(Stored data entries)
* * *
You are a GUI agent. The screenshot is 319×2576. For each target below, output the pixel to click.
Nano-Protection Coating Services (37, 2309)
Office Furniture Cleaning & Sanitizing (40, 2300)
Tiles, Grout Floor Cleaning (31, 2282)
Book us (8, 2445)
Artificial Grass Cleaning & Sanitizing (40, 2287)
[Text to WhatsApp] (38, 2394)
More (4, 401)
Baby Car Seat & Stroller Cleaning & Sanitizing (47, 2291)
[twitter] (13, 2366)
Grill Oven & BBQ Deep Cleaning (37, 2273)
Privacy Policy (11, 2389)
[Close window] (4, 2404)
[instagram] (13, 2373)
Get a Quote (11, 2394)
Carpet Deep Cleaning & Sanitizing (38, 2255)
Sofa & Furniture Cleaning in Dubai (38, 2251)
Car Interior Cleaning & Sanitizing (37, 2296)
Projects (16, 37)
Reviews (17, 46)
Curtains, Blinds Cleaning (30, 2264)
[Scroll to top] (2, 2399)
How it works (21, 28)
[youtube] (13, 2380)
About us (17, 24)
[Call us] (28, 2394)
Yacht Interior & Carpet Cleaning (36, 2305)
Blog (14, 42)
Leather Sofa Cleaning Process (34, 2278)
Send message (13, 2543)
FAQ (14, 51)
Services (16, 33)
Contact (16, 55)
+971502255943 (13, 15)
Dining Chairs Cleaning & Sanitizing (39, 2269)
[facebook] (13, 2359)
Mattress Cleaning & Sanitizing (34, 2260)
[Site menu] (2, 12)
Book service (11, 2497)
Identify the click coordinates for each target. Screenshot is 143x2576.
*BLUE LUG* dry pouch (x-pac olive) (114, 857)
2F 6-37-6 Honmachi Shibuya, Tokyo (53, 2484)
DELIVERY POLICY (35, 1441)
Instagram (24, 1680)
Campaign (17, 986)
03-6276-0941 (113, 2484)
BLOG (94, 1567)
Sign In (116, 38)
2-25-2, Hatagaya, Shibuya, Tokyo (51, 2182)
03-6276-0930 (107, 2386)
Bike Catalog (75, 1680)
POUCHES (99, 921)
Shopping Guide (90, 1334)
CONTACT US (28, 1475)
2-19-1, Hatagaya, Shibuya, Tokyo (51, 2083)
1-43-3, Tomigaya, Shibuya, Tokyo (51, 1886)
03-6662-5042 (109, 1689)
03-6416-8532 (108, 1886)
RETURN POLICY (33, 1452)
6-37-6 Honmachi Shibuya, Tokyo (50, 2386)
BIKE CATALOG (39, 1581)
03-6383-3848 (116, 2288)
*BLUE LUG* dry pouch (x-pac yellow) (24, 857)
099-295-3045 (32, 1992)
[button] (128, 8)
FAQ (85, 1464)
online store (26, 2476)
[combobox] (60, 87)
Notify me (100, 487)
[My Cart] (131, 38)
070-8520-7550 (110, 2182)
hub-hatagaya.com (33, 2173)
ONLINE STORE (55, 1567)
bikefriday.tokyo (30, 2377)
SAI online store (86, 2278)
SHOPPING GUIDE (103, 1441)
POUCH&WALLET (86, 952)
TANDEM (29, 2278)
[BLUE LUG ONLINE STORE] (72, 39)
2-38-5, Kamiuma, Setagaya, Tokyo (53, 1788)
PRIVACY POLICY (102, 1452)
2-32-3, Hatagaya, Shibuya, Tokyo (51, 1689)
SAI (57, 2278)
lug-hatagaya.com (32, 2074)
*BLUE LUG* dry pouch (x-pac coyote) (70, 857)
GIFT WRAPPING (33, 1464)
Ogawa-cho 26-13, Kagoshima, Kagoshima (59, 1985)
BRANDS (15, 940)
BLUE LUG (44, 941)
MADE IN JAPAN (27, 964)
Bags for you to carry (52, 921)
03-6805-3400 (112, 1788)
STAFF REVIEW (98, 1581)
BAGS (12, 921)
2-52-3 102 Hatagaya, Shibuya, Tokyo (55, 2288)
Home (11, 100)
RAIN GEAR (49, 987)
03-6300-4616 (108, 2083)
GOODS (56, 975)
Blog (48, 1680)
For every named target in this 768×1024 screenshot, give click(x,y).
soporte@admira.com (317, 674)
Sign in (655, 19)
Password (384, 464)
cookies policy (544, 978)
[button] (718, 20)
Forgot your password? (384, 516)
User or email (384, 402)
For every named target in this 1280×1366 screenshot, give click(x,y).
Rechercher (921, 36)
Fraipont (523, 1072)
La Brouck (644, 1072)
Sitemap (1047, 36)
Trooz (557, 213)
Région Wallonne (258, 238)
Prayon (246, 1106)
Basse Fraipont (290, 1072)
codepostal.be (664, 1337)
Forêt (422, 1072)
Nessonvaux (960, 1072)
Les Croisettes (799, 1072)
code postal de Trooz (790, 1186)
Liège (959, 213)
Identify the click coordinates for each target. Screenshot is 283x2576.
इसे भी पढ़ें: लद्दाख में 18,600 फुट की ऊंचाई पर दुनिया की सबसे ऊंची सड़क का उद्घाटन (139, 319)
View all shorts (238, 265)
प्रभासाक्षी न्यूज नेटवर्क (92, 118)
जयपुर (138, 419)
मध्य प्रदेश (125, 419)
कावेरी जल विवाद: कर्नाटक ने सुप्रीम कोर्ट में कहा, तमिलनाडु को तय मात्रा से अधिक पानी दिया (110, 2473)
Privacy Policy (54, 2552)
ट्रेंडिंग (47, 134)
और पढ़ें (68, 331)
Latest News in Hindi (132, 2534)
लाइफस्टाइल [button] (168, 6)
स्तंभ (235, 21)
* * *
* _About this task_
Please restate every record above word for word.

* _Task output_
You are a GUI agent. The screenshot is 319×2576. For each target below, output the pixel to click.
Nano-Protection Coating Services (37, 2309)
Office Furniture Cleaning & Sanitizing (40, 2300)
Tiles, Grout Floor Cleaning (31, 2282)
Book us (8, 2445)
Artificial Grass Cleaning & Sanitizing (40, 2287)
[Text to WhatsApp] (38, 2394)
More (4, 401)
Baby Car Seat & Stroller Cleaning & Sanitizing (47, 2291)
[twitter] (13, 2366)
Grill Oven & BBQ Deep Cleaning (37, 2273)
Privacy Policy (11, 2389)
[Close window] (4, 2404)
[instagram] (13, 2373)
Get a Quote (11, 2394)
Carpet Deep Cleaning & Sanitizing (38, 2255)
Sofa & Furniture Cleaning in Dubai (38, 2251)
Car Interior Cleaning & Sanitizing (37, 2296)
Projects (16, 37)
Reviews (17, 46)
Curtains, Blinds Cleaning (30, 2264)
[Scroll to top] (2, 2399)
How it works (21, 28)
[youtube] (13, 2380)
About us (17, 24)
[Call us] (28, 2394)
Yacht Interior & Carpet Cleaning (36, 2305)
Blog (14, 42)
Leather Sofa Cleaning Process (34, 2278)
Send message (13, 2543)
FAQ (14, 51)
Services (16, 33)
Contact (16, 55)
+971502255943 (13, 15)
Dining Chairs Cleaning & Sanitizing (39, 2269)
[facebook] (13, 2359)
Mattress Cleaning & Sanitizing (34, 2260)
[Site menu] (2, 12)
Book service (11, 2497)
Identify the click coordinates for each target. Screenshot is 143x2576.
*BLUE LUG* dry pouch (x-pac olive) (114, 857)
2F 6-37-6 Honmachi Shibuya, Tokyo (53, 2484)
DELIVERY POLICY (35, 1441)
Instagram (24, 1680)
Campaign (17, 986)
03-6276-0941 (113, 2484)
BLOG (94, 1567)
Sign In (116, 38)
2-25-2, Hatagaya, Shibuya, Tokyo (51, 2182)
03-6276-0930 (107, 2386)
Bike Catalog (75, 1680)
POUCHES (99, 921)
Shopping Guide (90, 1334)
CONTACT US (28, 1475)
2-19-1, Hatagaya, Shibuya, Tokyo (51, 2083)
1-43-3, Tomigaya, Shibuya, Tokyo (51, 1886)
03-6662-5042 (109, 1689)
03-6416-8532 (108, 1886)
RETURN POLICY (33, 1452)
6-37-6 Honmachi Shibuya, Tokyo (50, 2386)
BIKE CATALOG (39, 1581)
03-6383-3848 (116, 2288)
*BLUE LUG* dry pouch (x-pac yellow) (24, 857)
099-295-3045 (32, 1992)
[button] (128, 8)
FAQ (85, 1464)
online store (26, 2476)
[combobox] (60, 87)
Notify me (100, 487)
[My Cart] (131, 38)
070-8520-7550 (110, 2182)
hub-hatagaya.com (33, 2173)
ONLINE STORE (55, 1567)
bikefriday.tokyo (30, 2377)
SAI online store (86, 2278)
SHOPPING GUIDE (103, 1441)
POUCH&WALLET (86, 952)
TANDEM (29, 2278)
[BLUE LUG ONLINE STORE] (72, 39)
2-38-5, Kamiuma, Setagaya, Tokyo (53, 1788)
PRIVACY POLICY (102, 1452)
2-32-3, Hatagaya, Shibuya, Tokyo (51, 1689)
SAI (57, 2278)
lug-hatagaya.com (32, 2074)
*BLUE LUG* dry pouch (x-pac coyote) (70, 857)
GIFT WRAPPING (33, 1464)
Ogawa-cho 26-13, Kagoshima, Kagoshima (59, 1985)
BRANDS (15, 940)
BLUE LUG (44, 941)
MADE IN JAPAN (27, 964)
Bags for you to carry (52, 921)
03-6805-3400 (112, 1788)
STAFF REVIEW (98, 1581)
BAGS (12, 921)
2-52-3 102 Hatagaya, Shibuya, Tokyo (55, 2288)
Home (11, 100)
RAIN GEAR (49, 987)
03-6300-4616 (108, 2083)
GOODS (56, 975)
Blog (48, 1680)
For every named target in this 768×1024 screenshot, give click(x,y).
soporte@admira.com (317, 674)
Sign in (655, 19)
Password (384, 464)
cookies policy (544, 978)
[button] (718, 20)
Forgot your password? (384, 516)
User or email (384, 402)
For every named target in this 1280×1366 screenshot, give click(x,y).
Rechercher (921, 36)
Fraipont (523, 1072)
La Brouck (644, 1072)
Sitemap (1047, 36)
Trooz (557, 213)
Région Wallonne (258, 238)
Prayon (246, 1106)
Basse Fraipont (290, 1072)
codepostal.be (664, 1337)
Forêt (422, 1072)
Nessonvaux (960, 1072)
Les Croisettes (799, 1072)
code postal de Trooz (790, 1186)
Liège (959, 213)
Identify the click coordinates for each target. Screenshot is 283x2576.
इसे भी पढ़ें: लद्दाख में 18,600 फुट की ऊंचाई पर दुनिया की सबसे ऊंची सड़क का उद्घाटन (139, 319)
View all shorts (238, 265)
प्रभासाक्षी न्यूज नेटवर्क (92, 118)
जयपुर (138, 419)
मध्य प्रदेश (125, 419)
कावेरी जल विवाद: कर्नाटक ने सुप्रीम कोर्ट में कहा, तमिलनाडु को तय मात्रा से अधिक पानी दिया (110, 2473)
Privacy Policy (54, 2552)
ट्रेंडिंग (47, 134)
और पढ़ें (68, 331)
Latest News in Hindi (132, 2534)
लाइफस्टाइल [button] (168, 6)
स्तंभ (235, 21)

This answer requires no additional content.